**Data section**
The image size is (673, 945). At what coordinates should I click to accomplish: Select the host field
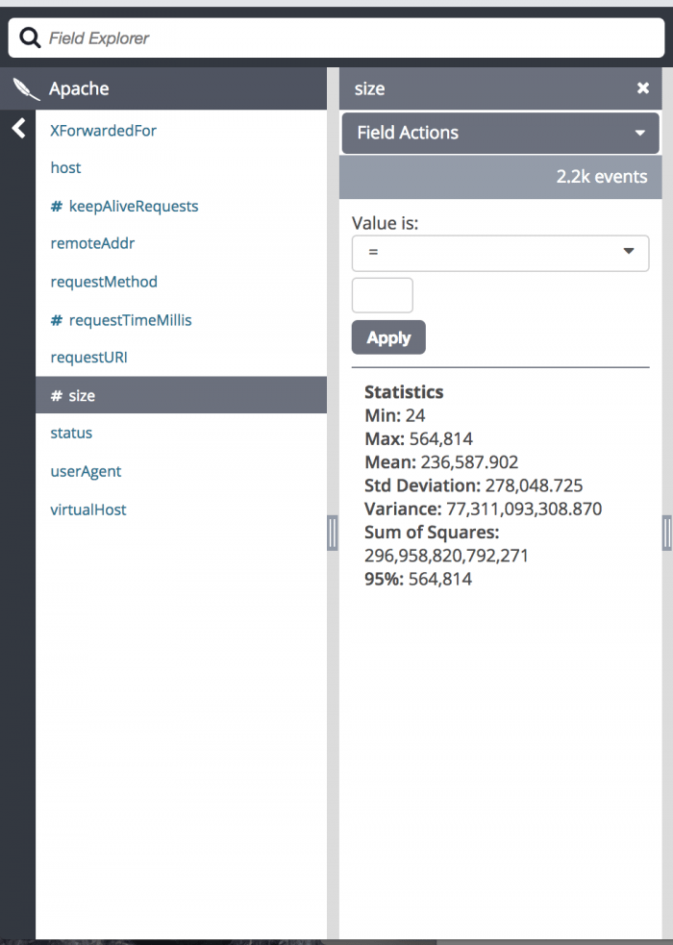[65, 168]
* * *
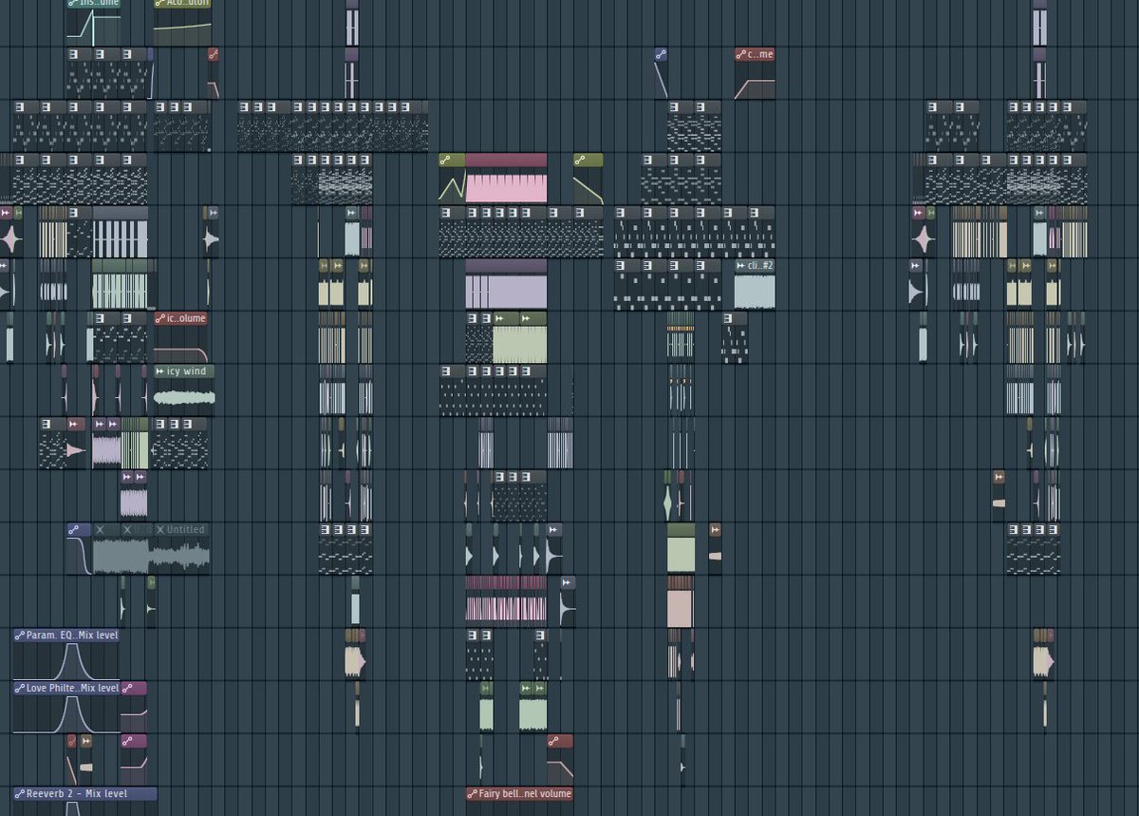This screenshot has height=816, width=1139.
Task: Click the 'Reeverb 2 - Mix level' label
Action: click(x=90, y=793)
...
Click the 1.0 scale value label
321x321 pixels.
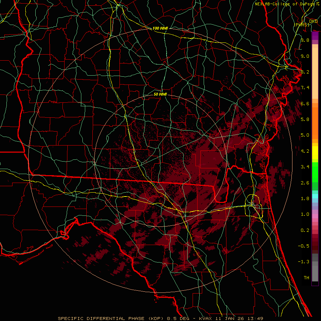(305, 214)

**Problem**
Reproduce the records from the line with "This screenshot has height=816, width=1139." up to and including the line with "Action: click(x=90, y=793)", leaving the pictures out.

**Reply to the task**
This screenshot has height=816, width=1139.
Task: Click the 'Reeverb 2 - Mix level' label
Action: click(x=90, y=793)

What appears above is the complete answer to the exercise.